DOsinga / deep_learning_cookbook

Deep Learning Cookbox
Apache License 2.0
689 stars 338 forks source link

Training Movie Recommendation System #20

Closed WillKoehrsen closed 5 years ago

WillKoehrsen commented 6 years ago

In notebook 4.2 Build a Recommender System the model is trained using mse as the loss function, treating the problem as regression with positive labels 1 and negative labels -1. Would labeling the negative examples 0 and training with a binary_crossentropy loss function (treating the problem as classification) be a valid approach?

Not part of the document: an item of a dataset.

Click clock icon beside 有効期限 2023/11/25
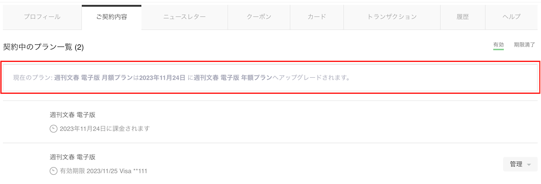The image size is (541, 184). tap(53, 171)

Also, do we have to merge the "link" and "movie" embeddings using a dot product (Dot layer)? Could we instead concatenate the embeddings, so the shape would be [None, 100] and then add an additional fully connected layer to make a prediction? Something like


# Merge embeddings by concatenating
merged = Concatenate(name = 'merge', axis = 2)([link_embedding, movie_embedding])
merged = Reshape((1, ))(merged)

# Add fully connected layer for predictions
out = Dense(1, activation = None, name = 'output')(merged)
model = Model(inputs = [link, movie], outputs = out)

I understand that we're trying to create embeddings for movies so that "similar" movies have closer embeddings in terms of cosine distance. Embeddings make sense, but I guess my question is: are there different ways to train the network to produce the embeddings?

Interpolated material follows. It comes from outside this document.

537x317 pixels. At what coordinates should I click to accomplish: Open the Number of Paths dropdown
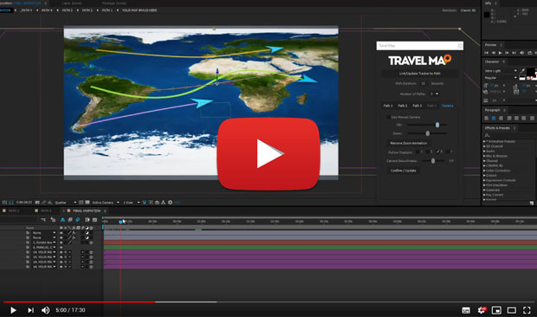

DOsinga commented 5 years ago

I guess we could try that too.

The intuition here is that you want to assign a vector to movie (the embedding) and we do this by using that embedding to predict something (the links). Movies with similar links would get a similar vector and so that's how the embedding should work.

Concatenating would probably create a better model to predict the link, but it might not create as good an embedding.